About a traffic island turned dump turned Buddhist shrine….

“Dan Stevenson has lived in Oakland’s Eastlake neighborhood for 40 years. He says crime has been an issue for as long as he can remember, but he isn’t one to call the police on drug dealers or sex workers. He’s a pretty “live and let live” kind of guy. Or he was. Before he finally got fed up and took matters into his own hands.”

 

Producing Waste / Producing Space event at Princeton

“This symposium brings together scholars engaging in innovative research on the origins, meanings and repercussions of waste landscapes in conversation with artists and architects conducting design research and interventions in spaces designated as waste or wasted.”

Pati & Ben – Shrine Tour

Patricia Dominguez and her husband Benjamin came on a tour today. Pati is doing her own shrine-like experiment/performance with a tree, so the act of shrine building came naturally to them; They added interesting found objects to each shrine as offerings. We walked all the way to the end and finally confirmed that the fourth shrine is alive and well. We even built our own shrine — a large one which we made out of metal debris and an amazing set of strings of beads for a doorway. Pati found a book called “Strange Stories, Amazing Facts” with some pretty eccentric stories and images.
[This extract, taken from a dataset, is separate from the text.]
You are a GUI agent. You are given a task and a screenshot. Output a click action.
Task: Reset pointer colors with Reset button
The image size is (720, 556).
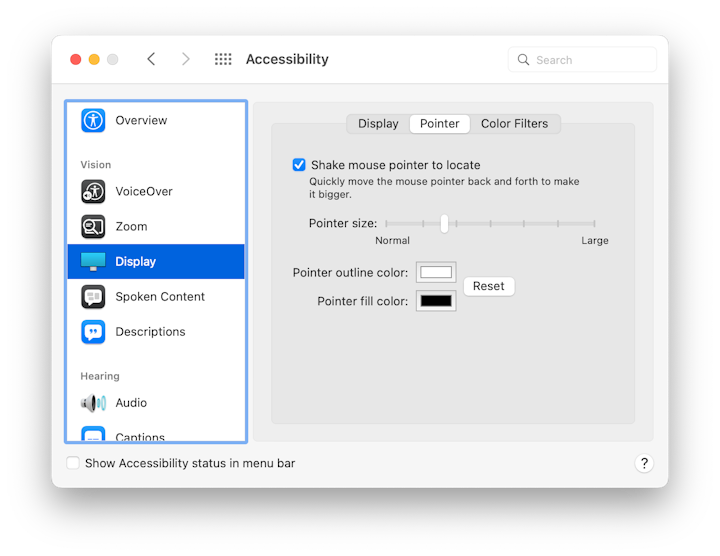click(488, 286)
She spoke about what she saw as “looking at our civilization from the future. As closest as Robert Smithson’s tour as one can get…pray[ing] to the elements of the industrial landscape.” She also compared the graffiti to cave paintings and indigenous art. Some do in fact look to be influenced from aboriginal art.

She suggested I push the participatory elements of the tour, and I have experience doing this from my Elastic City walk… I can just imagine shrines accumulating along the length of the cut.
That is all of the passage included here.